La collaborazione avviene inizialmente in maniera regolare, seguendo tutti i criteri leciti del subappalto, con l’accordo tra le parti di un salario e trattamento dei dipendenti uguale e secondo il contratto collettivo di categoria. Accordi che all’inizio la Green service sembra seguire correttamente, provando alla ditta da cui ha preso in carico una parte dei dipendenti, i corretti pagamenti degli operai, iscritti anche all’Inail ma con contratti di qualche mese.

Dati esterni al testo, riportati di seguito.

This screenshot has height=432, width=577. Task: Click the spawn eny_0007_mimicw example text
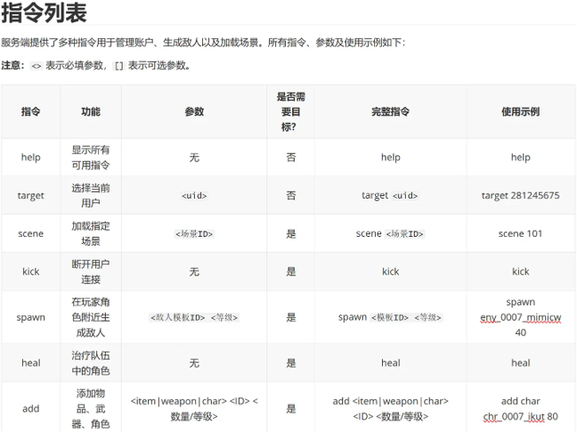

Poi però da gennaio a luglio, le cose vanno diversamente, come accertato dall’ispettorato del lavoro, nel mese di luglio 2017, con il recesso finale del contratto di subappalto. Non solo. A quel punto, quando viene scoperta la situazione di sfruttamento, il pakistano responsabile della Green service e il suo vice si danno alla macchia lasciando i dipendenti senza lavoro, mentre il responsabile della ditta trentina si trova alle prese con i disoccupati che reclamano il posto di lavoro e i loro soldi. Il trentino, che in un primo momento viene accusato dello stesso reato degli altri due indagati, caporalato e sfruttamento, riesce poi a provare la sua estraneità ai fatti: non poteva sapere dello sfruttamento degli operai nello stato di bisogno nel quale si trovavano, alle dipendenze della Green service, nonostante quegli operai e i suoi lavorassero tutti nello stesso capannone di Trento sud. Difatti, all’interno del capannone, seppure condiviso, c’era la divisione di ruoli, di gestione dei propri dipendenti da parte delle due ditte appaltatrici. In maniera assolutamente indipendente e autonoma. Per questo è stato assolto.